Because, dear reader, this is all
devastating.
To be honest, I didn’t feel worthy of
putting such magnitude into words. Words which, maybe, could be compared to my
grandparents talking about The Second World War and yet even then, I was hungry
for their knowledge because it all seemed so foreign and far removed from my
life that it bordered on the exotic, the fantasy, my own imagination.

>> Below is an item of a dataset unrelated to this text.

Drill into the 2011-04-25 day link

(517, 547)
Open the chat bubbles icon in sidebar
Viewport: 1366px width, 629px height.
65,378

Yet this is a war. A war against an enemy
that has no boundaries or discrimination. I was angered by many things, by the
Italian Government, by Boris Johnson telling the UK to prepare to lose loved
ones, by president Trump dismissing the virus as a Chinese disorder that will
be over by Easter, by world wide denial when WE in Italy are in the eye of the
storm. But anger does nothing. Anger only fuels a state of anxiety that I haven’t
felt for a long time. And I suppose I had good reason to feel anxious about
myself with stage three cancer and THAT IS THE THING.

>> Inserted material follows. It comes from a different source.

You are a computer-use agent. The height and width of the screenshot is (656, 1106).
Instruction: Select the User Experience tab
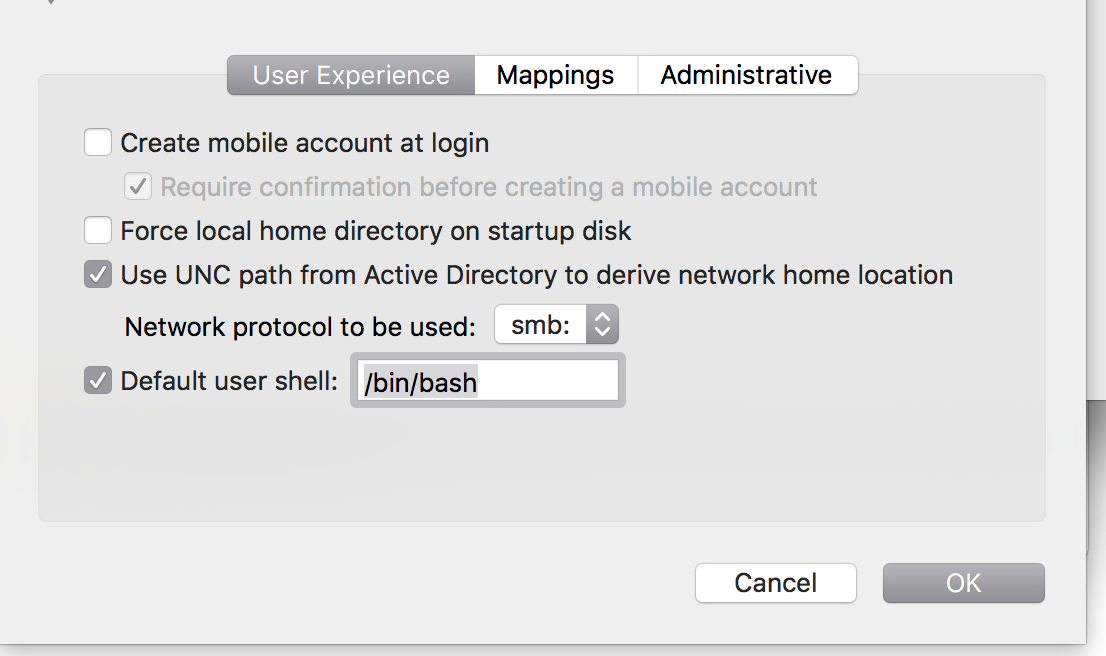point(350,74)

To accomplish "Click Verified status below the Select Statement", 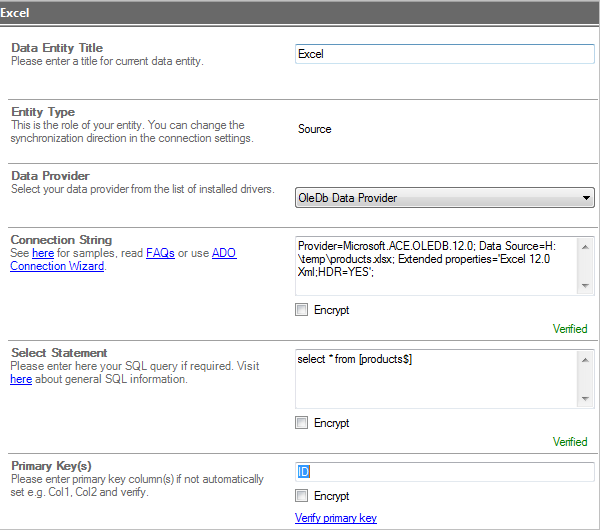I will (570, 442).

When I was sick: I had me. I was worried
about me but I was in control of my own bubble and emotions. They spread to my
immediate family and friends and that was it. The world moved on. Oblivious. And
that was actually OK. I remember very clearly planning my own funeral: everyone
would be there, I would have friends reading about how I was in school, my
parents would read and my sister would cook for it. I wanted to be cremated in
my wedding dress and have half of my ashes in the UK, in Pirbright which I
loved and half of my ashes in Umbria, under my father in laws vines, so that every
time they harvested the wine, they could think of me. My funeral was going to
be a happy gathering with all the people I had known, loved and laughed with. Nothing
grand but nothing taken for granted.
As I write, over 960 people in Italy have
died in the last 24 hours. We have lost a generation of “Nonni” and brilliant
medical minds which is unfathomable. I weep for this country that I now call
Home. I had the ability to plan my own funeral yet had I been planning it now,
I’d have nothing. There are no funerals, no last rites, no ceremony, no
goodbyes, no services, no flowers, no graves. The Army in the north have been
called to carry away truck loads of coffins to be cremated to be, literally,
rid of the dead. Men and Women who are dying alone with only over worked and
understaffed nurses to witness their final moments. And it is something I never
thought I’d ever see in my lifetime and I hope I’ll never see again.
break, we will be too x
On the positive side, even if I will surely
be unemployed at the end of this, I am spending time AT HOME. Please, stay ay
home and enjoy your children. Take time to breathe. Do some yoga but don’t feel
guilty for not doing all-the-things-I –said-I –would-do… because this is a
weird time for the world.
LOVE. Love each other as much as you can. Check
on your friends and family, be creative. I have, once again, found myself challenged
by restriction and it is possible to do so much with so little. I respect the
health service and also people who are providing services like working in
supermarkets. BE KIND. Help each other. And I know that once this is over we
will be a better species. A better world. Nature is already thankful for the pause as pollution levels fall and that's what we really have to do. STOP.